Dino Mengozzi è docente di Storia contemporanea e Storia sociale nell’Università di Urbino. Ha studiato con Michel Vovelle e si occupa di sensibilità collettive, cui ha dedicato numerosi saggi. Ha pubblicato La morte e l’immortale. La morte laica da Garibaldi a Costa, prefazione di Michel Vovelle, Lacaita 2000; Garibaldi taumaturgo, Reliquie laiche e politica nell’Italia dell’Ottocento, Lacaita 2008 e 2010. Il suo ultimo volume, Corpi posseduti. Martiri ed eroi dal Risorgimento a Pinocchio, Lacaita 2012, è dedicato alle rappresentazioni del corpo dei patrioti durante il Risorgimento e i primi decenni dell’Italia unita.

Biography

Dino Mengozzi is Professor of Contemporary and Social history in the Department of Formation Science at the University of Urbino (Italy). He has studied with Michel Vovelle.
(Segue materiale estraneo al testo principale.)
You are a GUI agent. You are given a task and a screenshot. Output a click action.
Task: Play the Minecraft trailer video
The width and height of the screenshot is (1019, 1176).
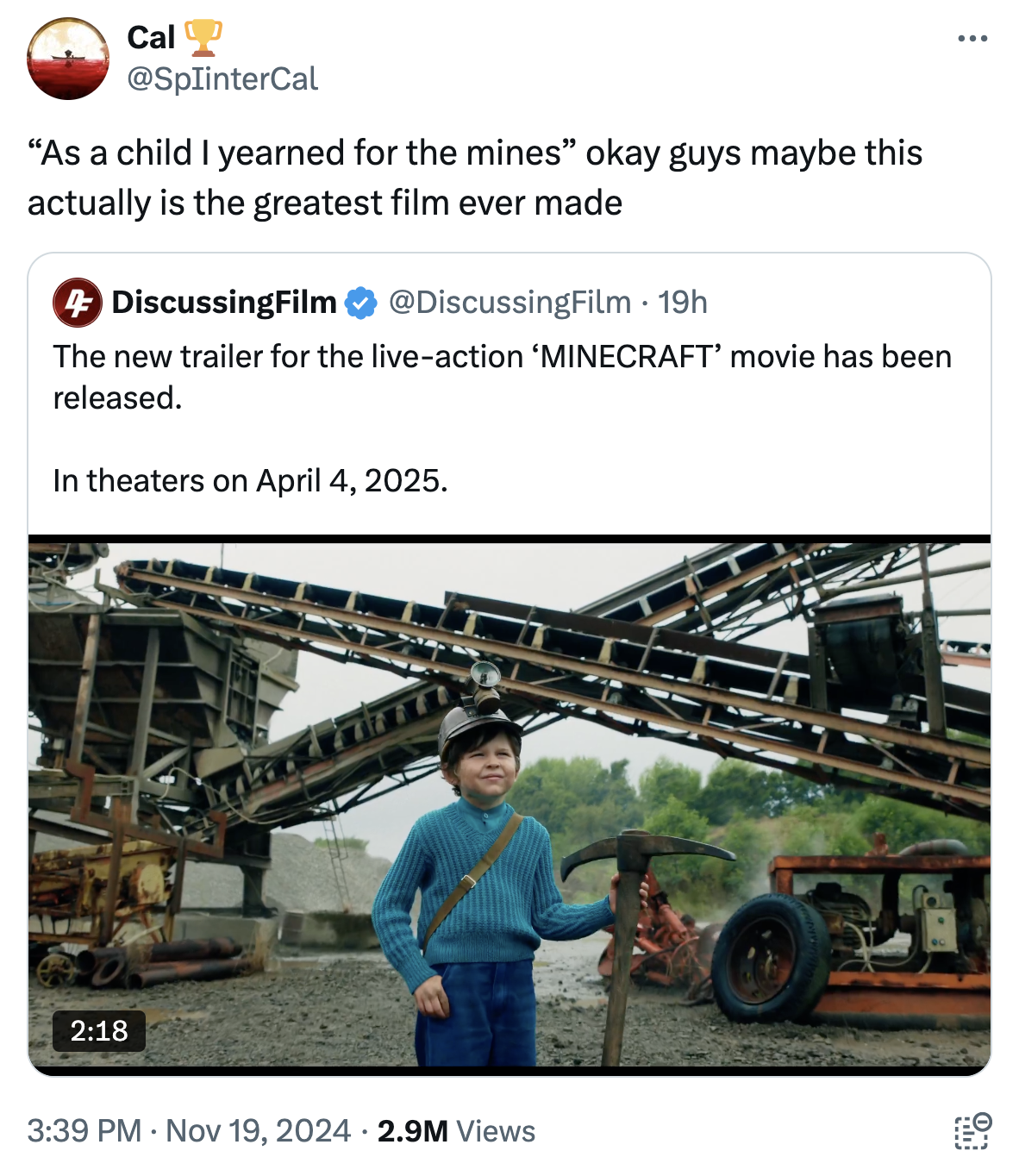click(x=509, y=802)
He deals with collective sensitivity, on which he wrote several essays. He published La morte e l’immortale. La morte laica da Garibaldi a Costa, prefazione di Michel Vovelle, Lacaita 2000 (The Death and the Undying. The Secular Death from Garibaldi to Costa, foreword by Michel Vovelle, Lacaita 2000); Garibaldi taumaturgo, Reliquie laiche e politica nell’Italia dell’Ottocento (Garibaldi, Miracle Worker. Lay Relics and Politics in XIX Century Italy), Lacaita 2010. His last book, Corpi posseduti. Martiri ed eroi dal Risorgimento a Pinocchio (Body Possession. Martyrs and heros from the Italian Risorgimento to Pinocchio), is dedicated to the meaning of “human body possession” and how it’s represented during the course of the 18th century Italian Risorgimento.